Try to Know How the Wireless Network Works
A lot of people have been made to believe some wireless networks are having problems when indeed they’re not. A network cannot be said to have problems because it doesn’t give you what you need and you should not just base your conclusion on what you think is the case but you should rather find out what is really the case. Wireless networks can either be configured to be publicly accessible or private so anytime you experience a problem with a wireless network you should try to know which one it is.
There are some wireless networks that no matter how hard you try to connect to them you just won’t be able to, and there are some wireless network that even if you are able to connect with them a lot of features won’t work such as accessing the internet, printing and sending objects over the network etc. In cases like this there is always a high probability of the network not being open to the public and you should ensure this is not the case before going forward with troubleshooting it.
Ensure Your Wireless Device is Perfect
Once you’re certain that a network is for public use but it is still not accessible the next thing you should do is check your wireless device to make sure it is working perfectly. In cases like this you might want to disable and enable your wireless cards, ensure you have the right drivers installed on your computer and ensure you have the latest hardware. If you think the problem is internal you might want to uninstall and reinstall your wireless card and then restart your computer. In most cases this will solve the problem you’re experiencing but if it does not you should take your computer to the nearest computer engineer.
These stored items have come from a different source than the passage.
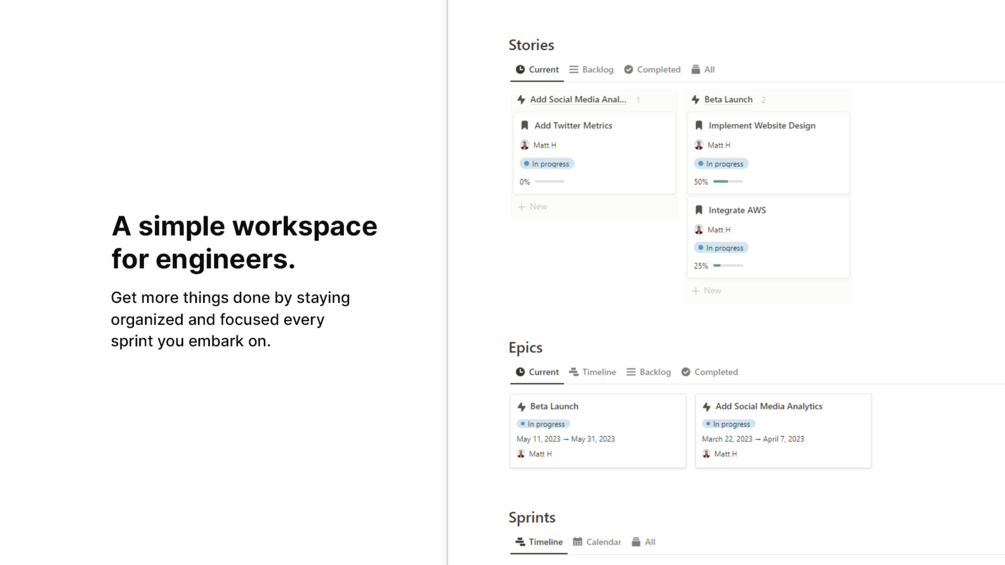Image resolution: width=1005 pixels, height=565 pixels.
Task: Click Matt H avatar on Beta Launch epic
Action: (x=521, y=454)
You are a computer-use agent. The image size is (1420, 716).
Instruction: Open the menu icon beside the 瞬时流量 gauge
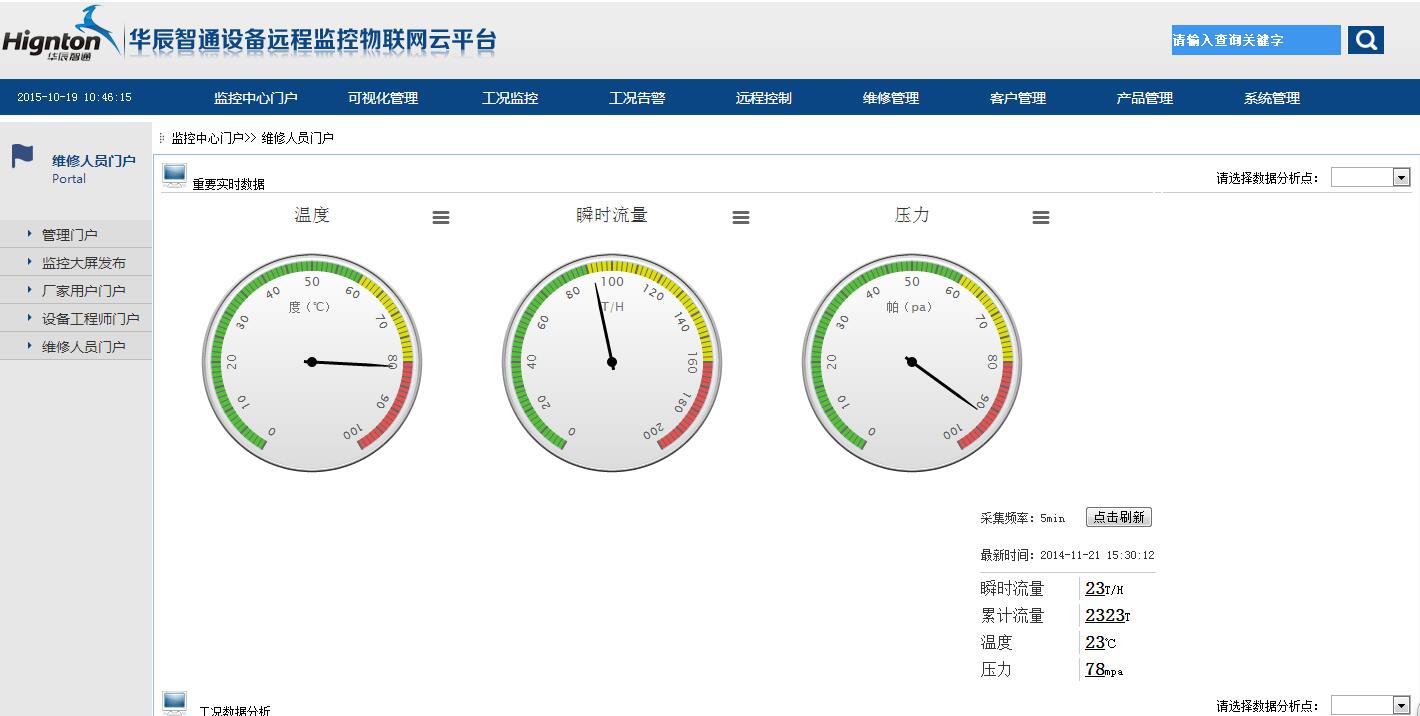[741, 216]
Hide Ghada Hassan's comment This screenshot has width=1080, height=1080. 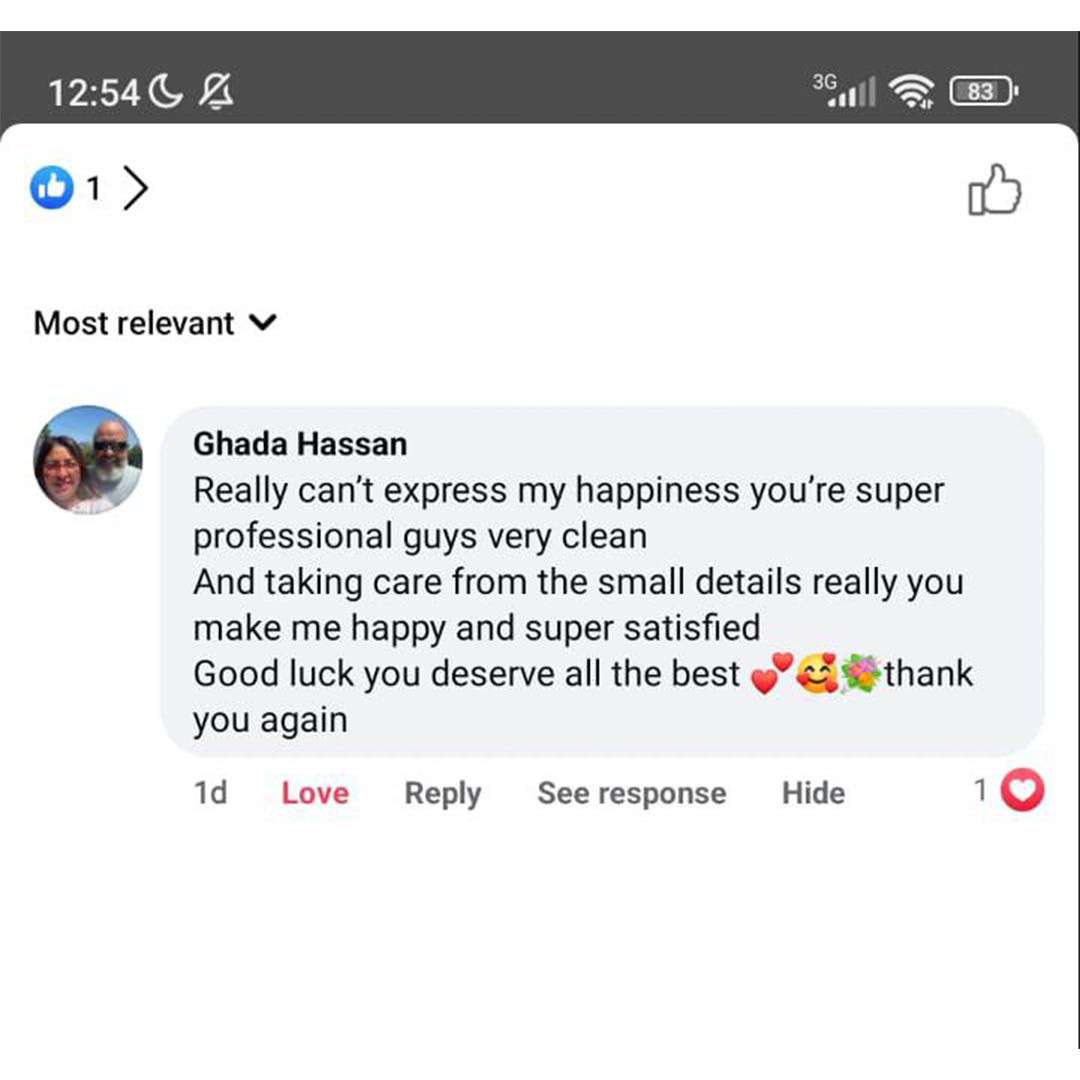pos(813,793)
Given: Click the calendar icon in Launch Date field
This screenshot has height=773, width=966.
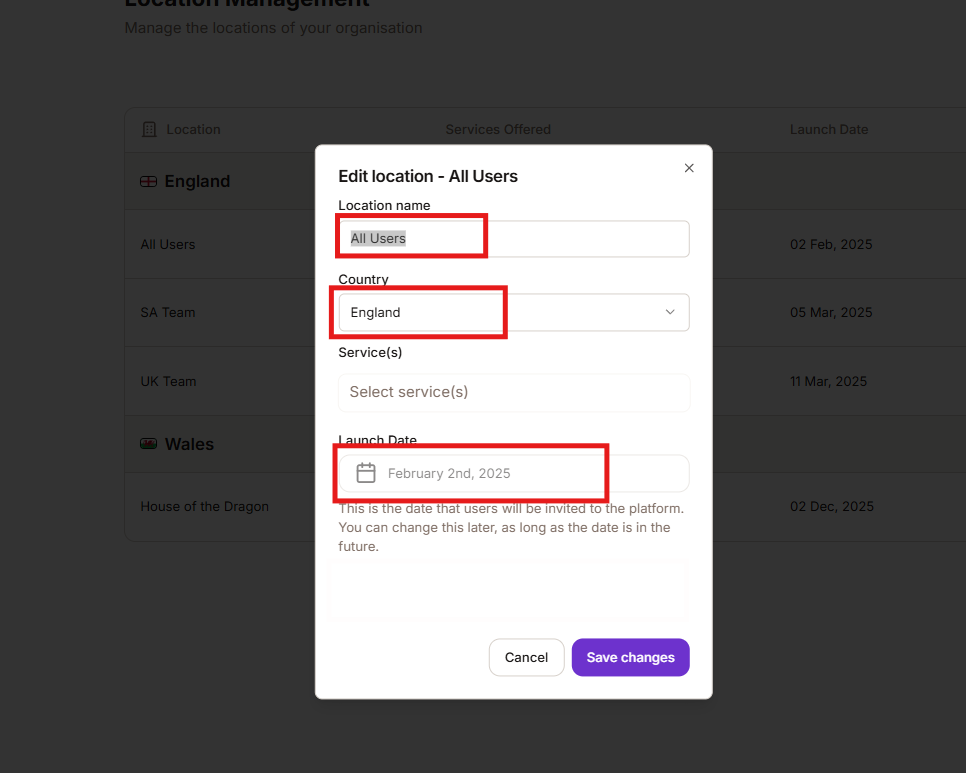Looking at the screenshot, I should click(366, 473).
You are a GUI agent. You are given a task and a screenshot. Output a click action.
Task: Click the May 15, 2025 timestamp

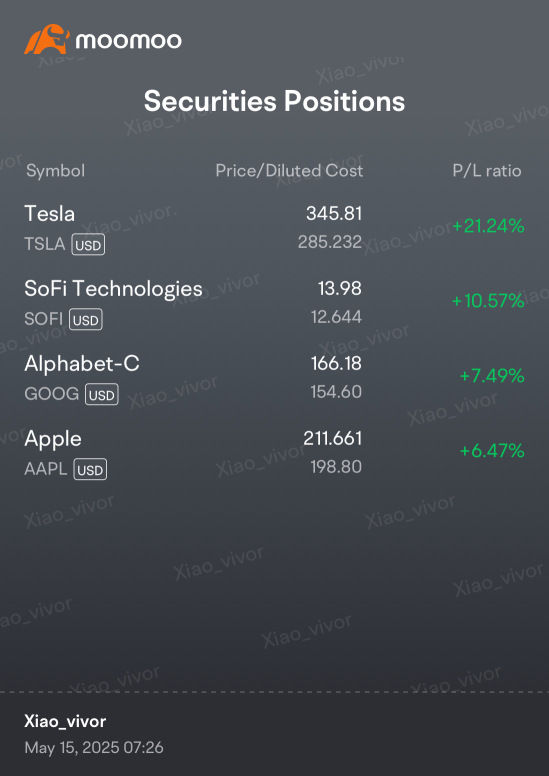click(x=94, y=748)
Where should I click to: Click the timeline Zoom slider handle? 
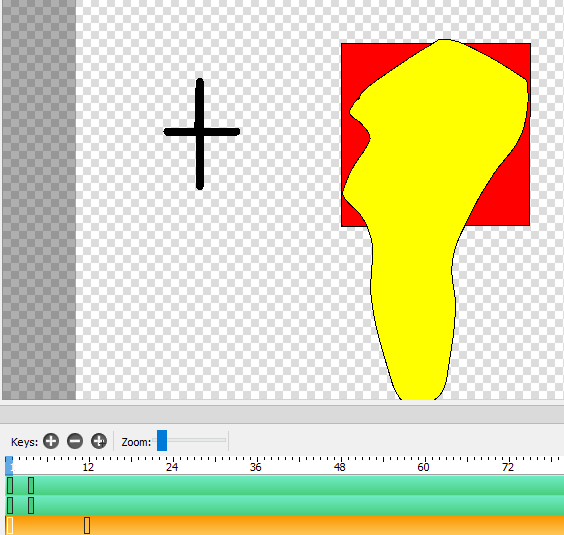coord(162,440)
Make Sure Your Wireless Device is in the Range of the Wireless Network
Wireless devices do have ranges and it is not every wireless device that will be able to connect on every wireless network. We have the 802.11a/b/g range and a device that only supports 802.11a might not be able to connect on a network that only supports the 802.11b. While problems like this are very rare because a lot has been done to ensure wireless routers are compatible with almost any wireless range the cause of this is often an old device so you might want to change your device to the latest one in order to overcome this problem.